Sunday, July 13, 2014

Caught Between

   One of the slogans for the US Army in days gone by was "Be All You Can Be"



   Those words came to my mind this morning as I reflected again, and again, and again on those words in the "Lord's Prayer",

   Thy Will Be Done

   Something I read the other day asked the question, "What do you want to be?" It is a question asked all around us, all the time. We ask it to our kids as they grow up. We ask it to someone who is looking for fulfillment in life, and it is a good question. I even ask it, late in life, as I look to have meaning that will last.

   The Army pitch emphasizes the pronoun you, refering to the person reading the ad, and that is not all bad. It is good to strive to be better, to use our abilities to the greatest, but it does not end in a sense of self satisfaction or pride for what we have accomplished.

   Back in 1980, I trained for and ran the Chickamauga Marathon. I had run a few half marathon races of 13.1 miles, and wanted to see if I could do the full one. I ran that one race, but never tried to run another. I got what I wanted out of that experience, to be able to say that I did it. There was no lasting overriding thought of that was what I was supposed to do, it was just something that I did that I could look back and point to saying, "I did it". There was no need to even say that it took me over 4 hours, and I had to walk a lot over the last 6 miles or so. It was only, "Look at me".

   There is a sense that we are all caught between pride and surrender, between the "I" pronoun that I used so much in the previous paragraph and the "Thy Will Be Done" verse.

   John Ortberg writes in his blog:

"You are not the center of the universe. You are the not the master of your fate.

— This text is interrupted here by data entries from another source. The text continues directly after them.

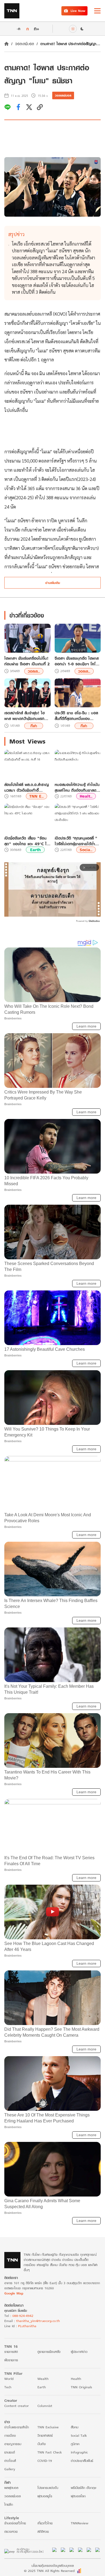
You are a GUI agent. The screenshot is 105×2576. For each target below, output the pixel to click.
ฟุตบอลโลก (78, 2496)
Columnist (44, 2405)
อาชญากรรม (12, 2443)
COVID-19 (44, 2460)
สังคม (74, 2427)
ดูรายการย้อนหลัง (49, 2351)
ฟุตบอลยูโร (44, 2496)
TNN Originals (81, 2387)
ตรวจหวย (11, 2531)
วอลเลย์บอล (24, 43)
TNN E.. (36, 796)
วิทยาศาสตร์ (45, 2435)
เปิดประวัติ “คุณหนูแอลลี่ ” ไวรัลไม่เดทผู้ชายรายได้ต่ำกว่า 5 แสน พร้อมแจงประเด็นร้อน (76, 841)
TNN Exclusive (48, 2427)
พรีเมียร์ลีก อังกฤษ (83, 2487)
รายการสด (11, 2351)
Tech (7, 2387)
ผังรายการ (11, 2360)
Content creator (16, 2405)
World (8, 2378)
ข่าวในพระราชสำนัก (16, 2427)
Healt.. (86, 796)
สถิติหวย (43, 2531)
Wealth (42, 2378)
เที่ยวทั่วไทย (44, 2523)
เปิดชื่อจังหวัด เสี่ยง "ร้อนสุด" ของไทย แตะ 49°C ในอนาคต (26, 841)
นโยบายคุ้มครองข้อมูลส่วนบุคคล (53, 2565)
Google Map (13, 2293)
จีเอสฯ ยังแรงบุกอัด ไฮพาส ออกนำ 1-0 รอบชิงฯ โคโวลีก (77, 661)
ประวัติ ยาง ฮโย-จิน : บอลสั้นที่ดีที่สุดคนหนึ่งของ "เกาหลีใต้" (76, 715)
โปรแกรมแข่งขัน (47, 2487)
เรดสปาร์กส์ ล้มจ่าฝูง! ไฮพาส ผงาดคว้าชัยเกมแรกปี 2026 (25, 715)
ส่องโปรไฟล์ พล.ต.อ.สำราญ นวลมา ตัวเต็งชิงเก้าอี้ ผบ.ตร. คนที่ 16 (26, 787)
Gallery (9, 2469)
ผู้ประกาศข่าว (79, 2351)
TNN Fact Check (49, 2452)
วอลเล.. (34, 671)
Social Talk (79, 2435)
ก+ (36, 28)
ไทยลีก (8, 2504)
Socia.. (86, 850)
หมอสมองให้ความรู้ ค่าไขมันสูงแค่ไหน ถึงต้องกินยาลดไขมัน (77, 787)
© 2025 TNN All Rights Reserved (49, 2570)
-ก (18, 28)
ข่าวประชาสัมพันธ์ (82, 2460)
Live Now (78, 11)
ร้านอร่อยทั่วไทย (15, 2523)
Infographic (79, 2452)
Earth (35, 850)
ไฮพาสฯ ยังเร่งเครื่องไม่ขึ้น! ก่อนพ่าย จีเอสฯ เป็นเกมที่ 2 (27, 661)
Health (76, 2378)
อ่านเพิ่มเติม (52, 583)
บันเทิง (41, 2443)
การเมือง (10, 2435)
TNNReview (79, 2523)
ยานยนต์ (9, 2452)
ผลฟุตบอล (11, 2487)
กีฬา (33, 726)
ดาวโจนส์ (10, 2460)
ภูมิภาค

There is a God, and you aren’t him."

   Even in these days of my life I still want to be the captain of my life, to do what I want to do, but, deep down, I know that it is not enough, that what I want to do will not bring lasting joy or satisfaction, unless what I want to do is to be in His Will.

   And to be able to say that line in that prayer with conviction and not resignation.

   I don't want to recite it with a shrug but with a smile.

   That will keep me from the rock and the hard place.